This is contained in a discussion document on South Africa’s post-2020 climate action plan, released this week by the Department of Environmental Affairs.

It reveals how it believes South Africa’s peak, plateau and decline trajectory range “contributes at a national level to bending the curve of growing emissions in the context of addressing poverty”.

This was first announced by President Zuma at the 2009 Copenhagen climate talks, where he revealed how the country’s emissions would peak between 2020 and 2025, plateau for a decade and then decline in absolute terms after that.

This is consistent with a “just transition to a low-carbon future”, says the department in the document on its Intended Nationally Determined Contribution (INDC), which features its plans for how it will mitigate and adapt to climate change.

The UN Framework Convention on Climate Change has asked countries to present their emissions reduction proposals, which will be part of a new international climate agreement to be thrashed out in Paris in December.

The Environmental Affairs Department started public consultations on its INDC this week.

South Africa, like other developing countries, is especially vulnerable to the impacts of climate change, which are already having an impact with “marked temperature increases, rainfall variations, and rising sea levels”, it states.

“South Africa is firmly committed to working with others to ensure that temperature increases are kept well below 2°C above pre-industrial levels… noting that global average temperatures increases of 2°C translates up to 4°C for SA by the end of the century.

“This goal is an essential starting point for our INDC, and we believe should inform all countries’ contributions… Near zero emissions of CO2 and other long-lived greenhouse gases are needed in the second half of the century to avoid even greater impact.”

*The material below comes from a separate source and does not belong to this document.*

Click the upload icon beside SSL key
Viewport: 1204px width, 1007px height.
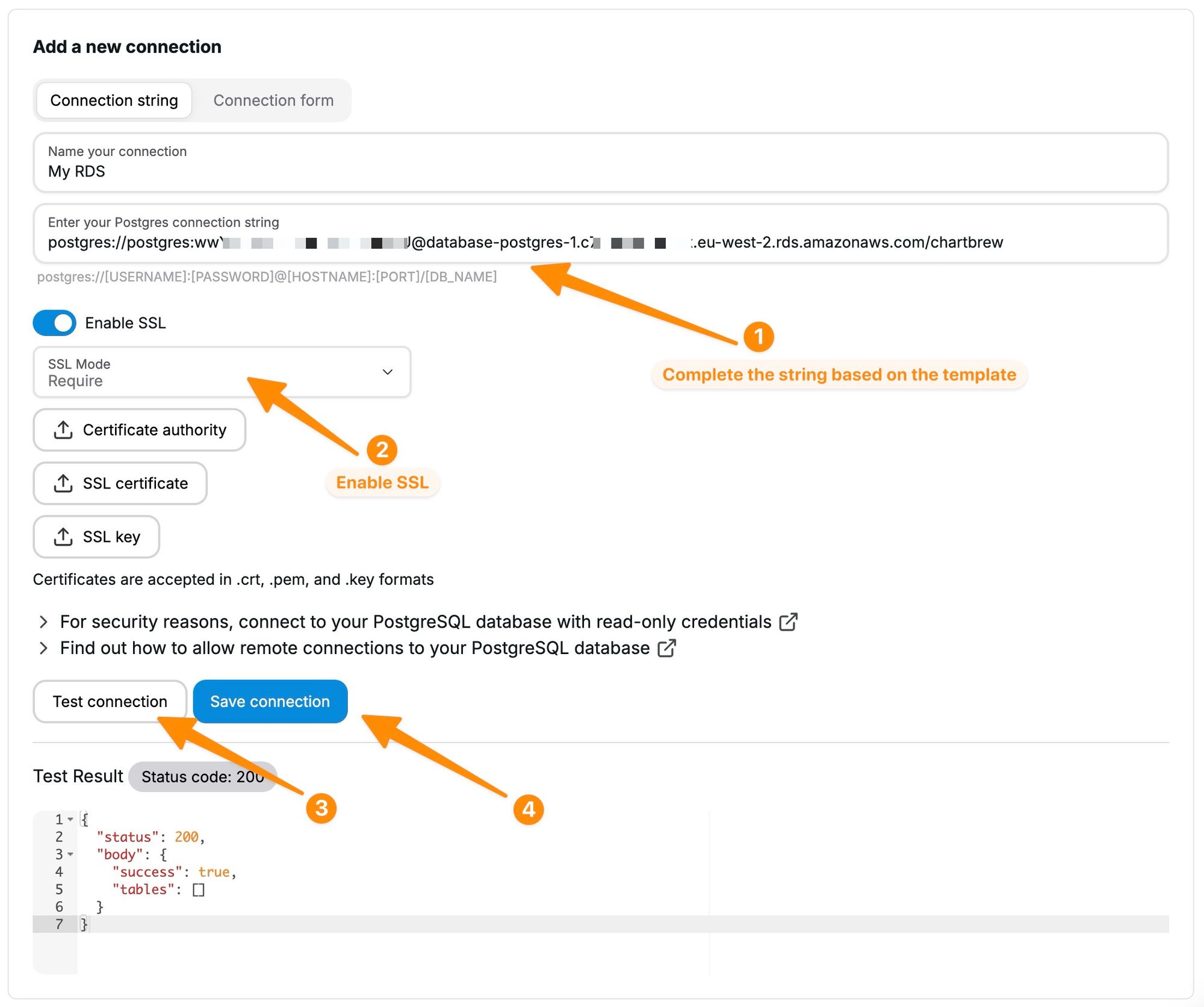tap(63, 537)
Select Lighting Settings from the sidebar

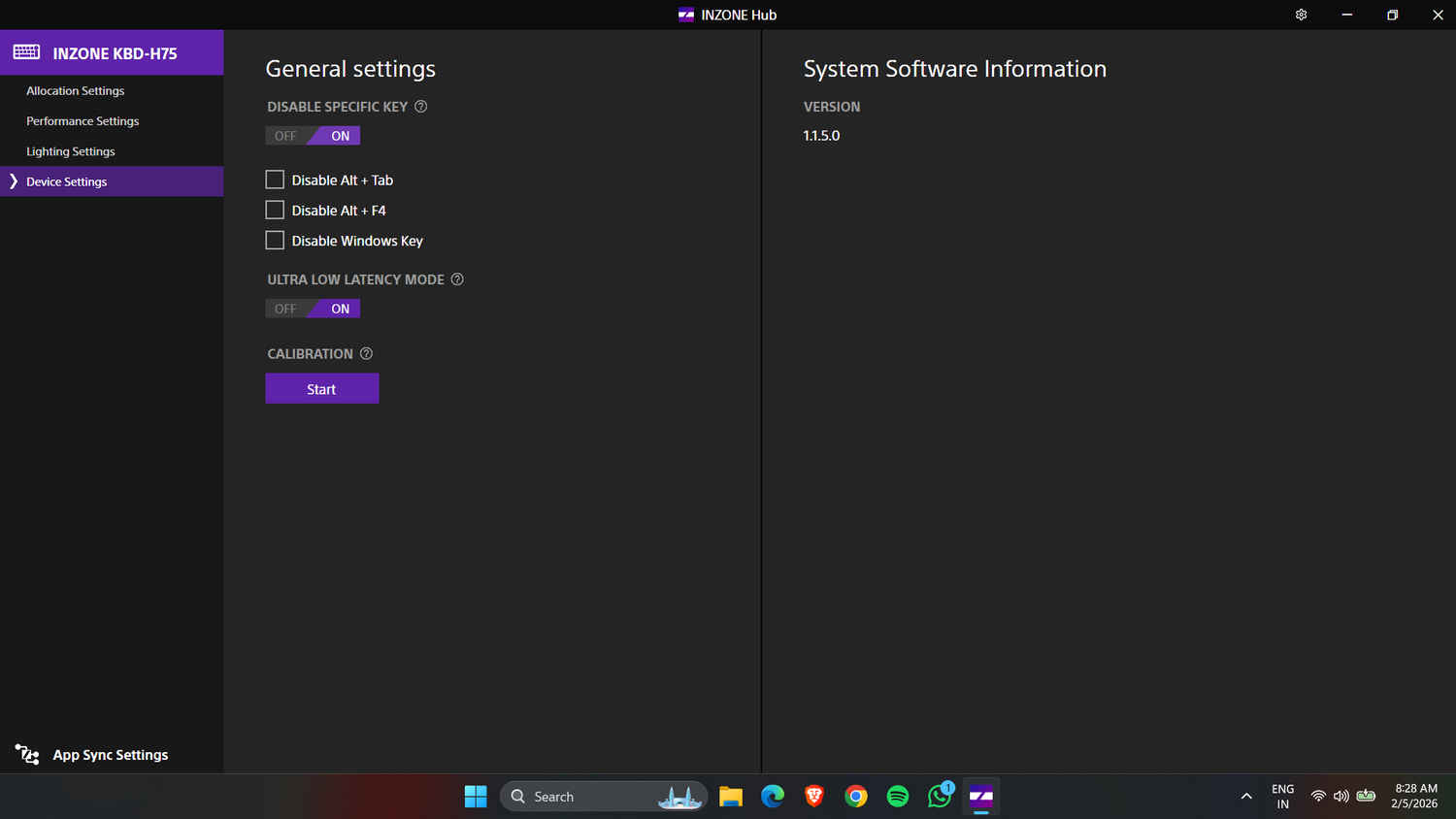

The department says “good progress” has been made in implementing climate compatible sectoral plans, for example its integrated energy and electricity planning, industrial policy action plans and the new growth path.

South Africa is implementing a mitigation system but “to move from analysis of mitigation potential to implementation, human and institutional capacity need to be further enhanced”.

The country is facing acute energy challenges yet is still taking on incremental investments for climate change.

“Our previous pledge took into account the building of two new coal-fired power stations that are nearing completion.

“Despite these challenges, SA has attracted investment in 5 243MW of renewable energy and is considering adding a further 6 300MW.

“Programmes to increase efficiency and reduce emissions intensity are in place.”

The document details how South Africa envisages five-year periods of implementation at the national level for policy instruments under development, including a carbon tax, desired emission reduction outcomes for sectors and company-level carbon budgets.

Implementation periods are expected to run from next year to 2020.